**USING THE INFORMATION:**
(a) In the passage on Indiana's people climate, which things are listed as going into creating a good people climate?
(b) Write the next few sentences of the passage on Indiana's people climate, picking up after its final sentence.

That’s the type of story we need to be able to tell. To make it real to people why these forward looking policies are good for all Hoosiers. These stories have to be told, told loudly, and told often. The good news is that Indiana has a story to tell. Unlike some other places, where there are lots of high value jobs, but little else, Indiana can create a broader spectrum of jobs and build a real middle class economy for the 21st century.
Quality product, high aspirations, narrative, cost, jobs, and quality of life. Those are a few of the things that go into creating a good people climate.
As for recruitment, clearly almost no city puts even half the effort into people recruitment that they do into business recruitment. This gives Indianapolis an opportunity to step up, claim a leadership position, and get really, really aggressive about bringing talent to town.

**INFORMATION PROVIDED:**
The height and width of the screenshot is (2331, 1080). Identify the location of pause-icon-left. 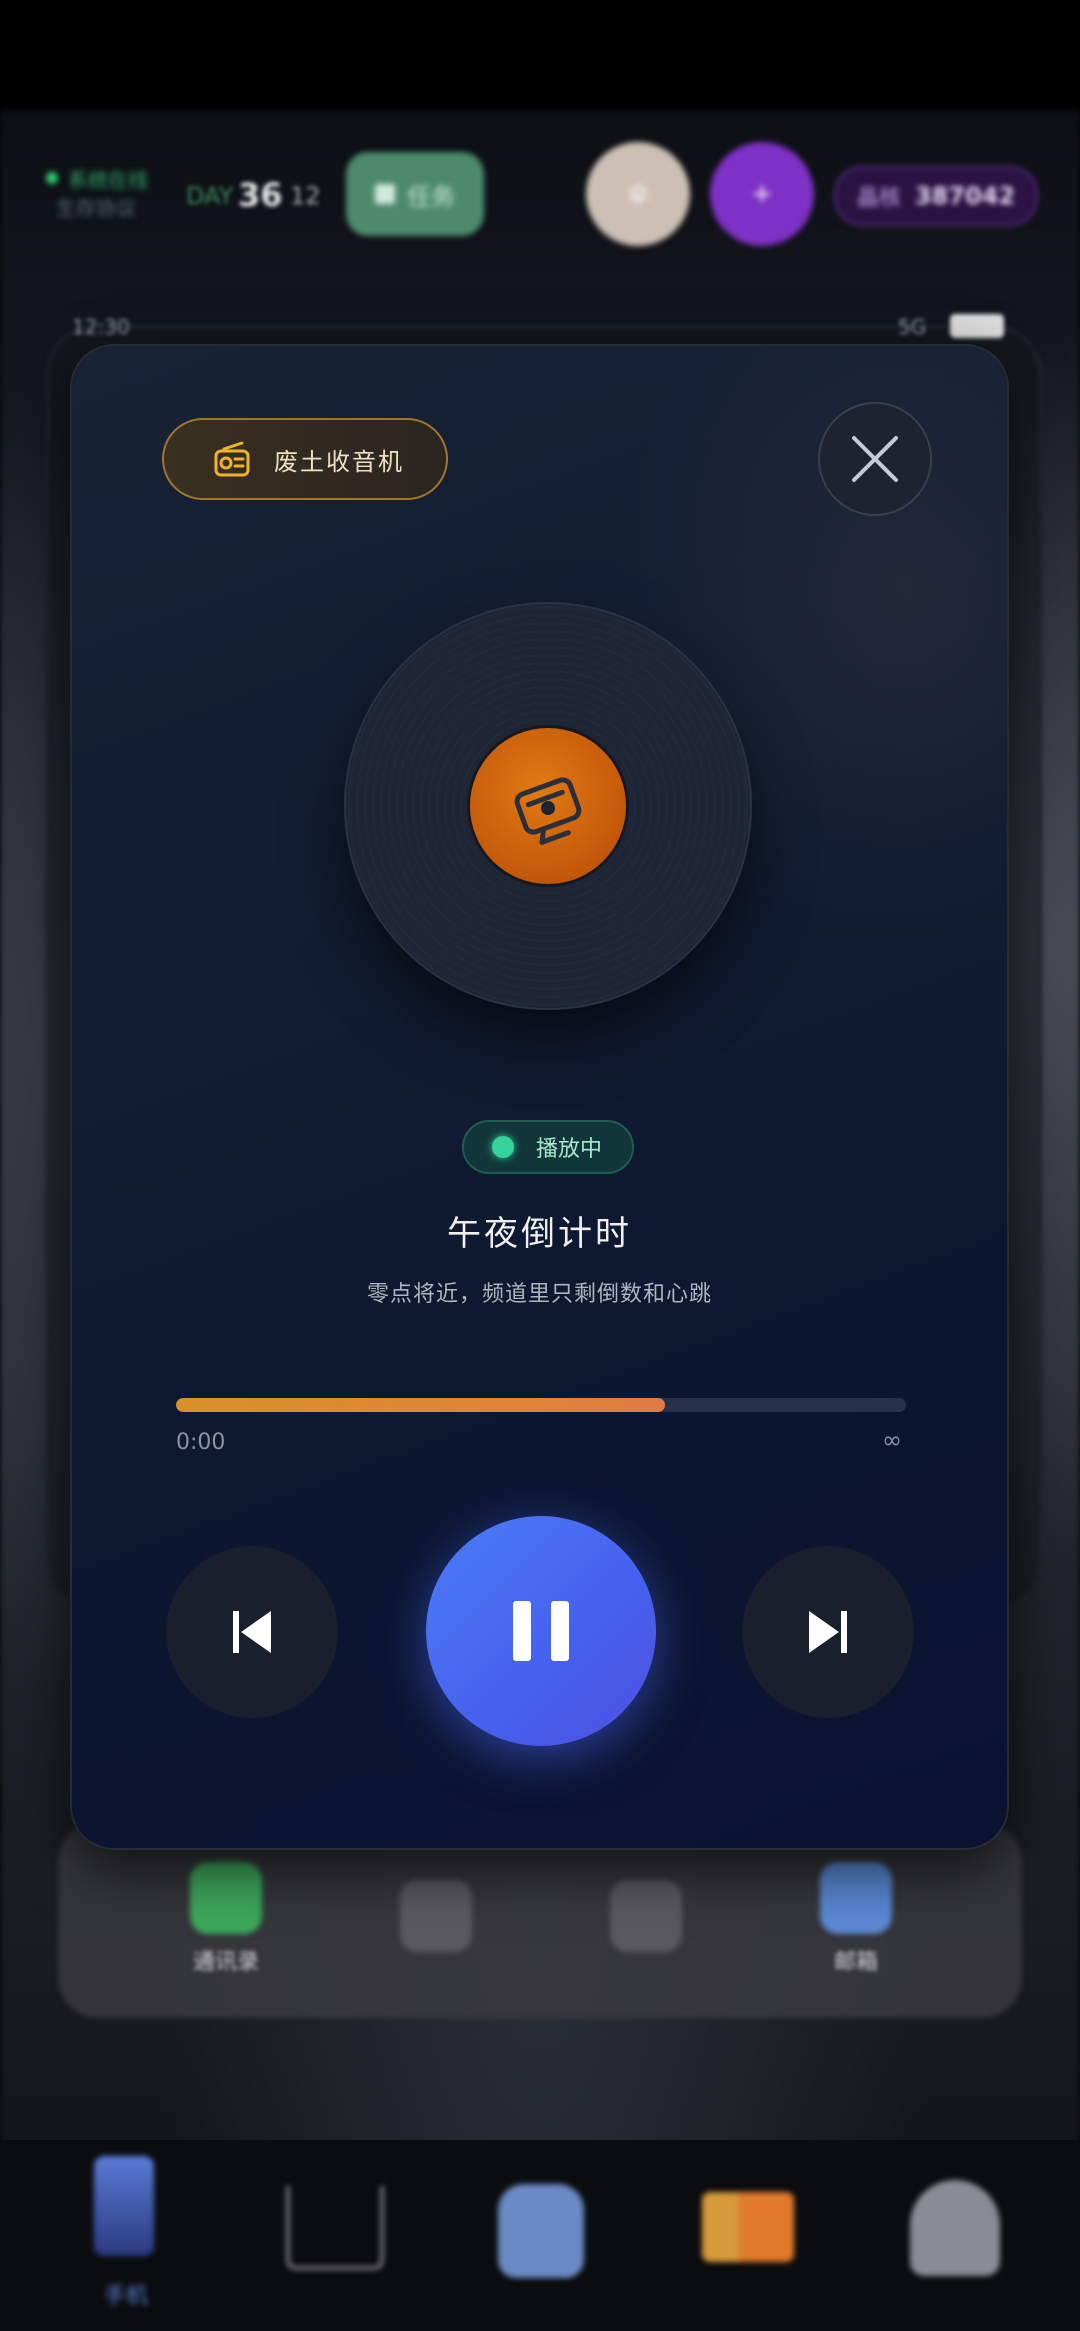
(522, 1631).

**TASK-BY-TASK ANSWERS:**
(a) Quality product, high aspirations, narrative, cost, jobs, and quality of life.

(b)
Left to Right: Ron Gifford, CEO of the IndyPartnership, Yours Truly, and Mark Miles, CEO of the Central Indiana Corporate Partnership
I can’t resist posting this photo I got taken with the Lamar Hunt Trophy the Colts were awarded as AFC champions. Every year the Colts are committed to competing and winning at the highest levels, and also to doing it the right way as a class organization. They show that it is possible to both aim high and embody the best of Hoosier values. That’s exactly what the city as a whole should commit to in everything it does.